My NF nightmare started on 15th February 2013,my husband Chris and I decided we were going to swap bedrooms for our twin daughters as they needed the bigger bedroom.
We dismantled and moved their bunk beds, I helped to carry the bunk bed resting it on my chest and pushing up with my arms. The next morning Saturday the 16th I woke up in pain in my left shoulder/chest area I had been laying on it when I woke up so I spent the rest of that day presuming I had slept funny, the pain was increasing but at this point I wasn’t overly concerned.
That night I went to bed taking pain relief hoping the pain would be gone when I woke up.
Sunday 17th I woke up feeling very ill I had sickness and diarrhoea constantly throughout the day. I ended up laying in my daughter’s bed as I couldn’t move, I felt so unwell and still had horrendous pain, which I could now feel in my breast. I rubbed excessive amounts of deep heat cream on the area thinking I had pulled a muscle. I spent the night being sick and hot with high temperatures and even laid in an empty bath as I needed to cool down.
Monday 18th I needed to see a doctor so I went to my GP regarding the pain and I was told I had pulled a muscle and when asked to extend my arm out I screamed in agony to be told ‘it can’t be that bad’ but referred me that day for an X-ray!!. I went for the x ray which was excruciating, It showed nothing was wrong with my bones.
I was still ill and in lots of pain that evening at 11pm I couldn’t cope any longer so we had our daughters Uncle sit with them while we travelled 20 miles to the out of hours doctors, where I was so ill I laid on the toilet floor!!! the doctor told me I had gastroenteritis!!!!!
If they had known what they were looking for I could have been spared the trauma to my body and the trauma I’m dealing with daily physically and mentally now.
So returning home at midnight I felt like I was dying!! Little did I know I was.
Tuesday the 19th I begged Chris to take me to Broomfield Hospital where I was seen fairly quickly.
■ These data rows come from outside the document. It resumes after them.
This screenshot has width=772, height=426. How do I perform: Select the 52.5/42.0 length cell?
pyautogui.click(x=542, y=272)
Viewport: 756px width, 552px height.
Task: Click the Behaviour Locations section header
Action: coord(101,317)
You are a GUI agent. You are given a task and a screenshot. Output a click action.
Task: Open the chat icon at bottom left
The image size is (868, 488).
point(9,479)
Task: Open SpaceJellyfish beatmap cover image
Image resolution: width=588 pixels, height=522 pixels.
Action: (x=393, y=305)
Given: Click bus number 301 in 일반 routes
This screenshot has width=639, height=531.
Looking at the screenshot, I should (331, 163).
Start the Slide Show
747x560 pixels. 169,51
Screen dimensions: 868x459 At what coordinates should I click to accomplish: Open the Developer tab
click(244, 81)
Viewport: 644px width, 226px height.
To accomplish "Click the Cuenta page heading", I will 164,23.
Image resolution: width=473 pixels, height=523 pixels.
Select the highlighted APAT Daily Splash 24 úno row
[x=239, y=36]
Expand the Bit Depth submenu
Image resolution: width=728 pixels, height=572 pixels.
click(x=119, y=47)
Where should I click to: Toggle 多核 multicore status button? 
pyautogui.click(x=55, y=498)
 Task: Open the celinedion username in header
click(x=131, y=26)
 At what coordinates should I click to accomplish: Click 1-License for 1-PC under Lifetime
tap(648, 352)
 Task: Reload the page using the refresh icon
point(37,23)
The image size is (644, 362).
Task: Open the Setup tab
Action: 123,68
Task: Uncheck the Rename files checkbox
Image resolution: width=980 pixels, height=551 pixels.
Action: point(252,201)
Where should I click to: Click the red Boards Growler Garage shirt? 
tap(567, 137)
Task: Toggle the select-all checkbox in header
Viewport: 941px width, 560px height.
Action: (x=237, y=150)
I don’t remember a great deal about the next few weeks, but I know I’m lucky to be here!
Chris was told I had a cyst and I would be taken to theatre to drain it. My symptoms didn’t however sit well with a doctor who had overheard these observations of me and arranged tests and Necrotising Fasciitis was quickly diagnosed. If he had not been there at that moment I wouldn’t be here!
I was then in theatre having debridement of 30% of my torso including my left breast.
I was in ITU for 6 days in a coma and then I was moved to the burns ITU for a further 9 days in the coma having surgery every day to take away more tissue. I was gradually woken up and all I can explain is that it felt like a living hell!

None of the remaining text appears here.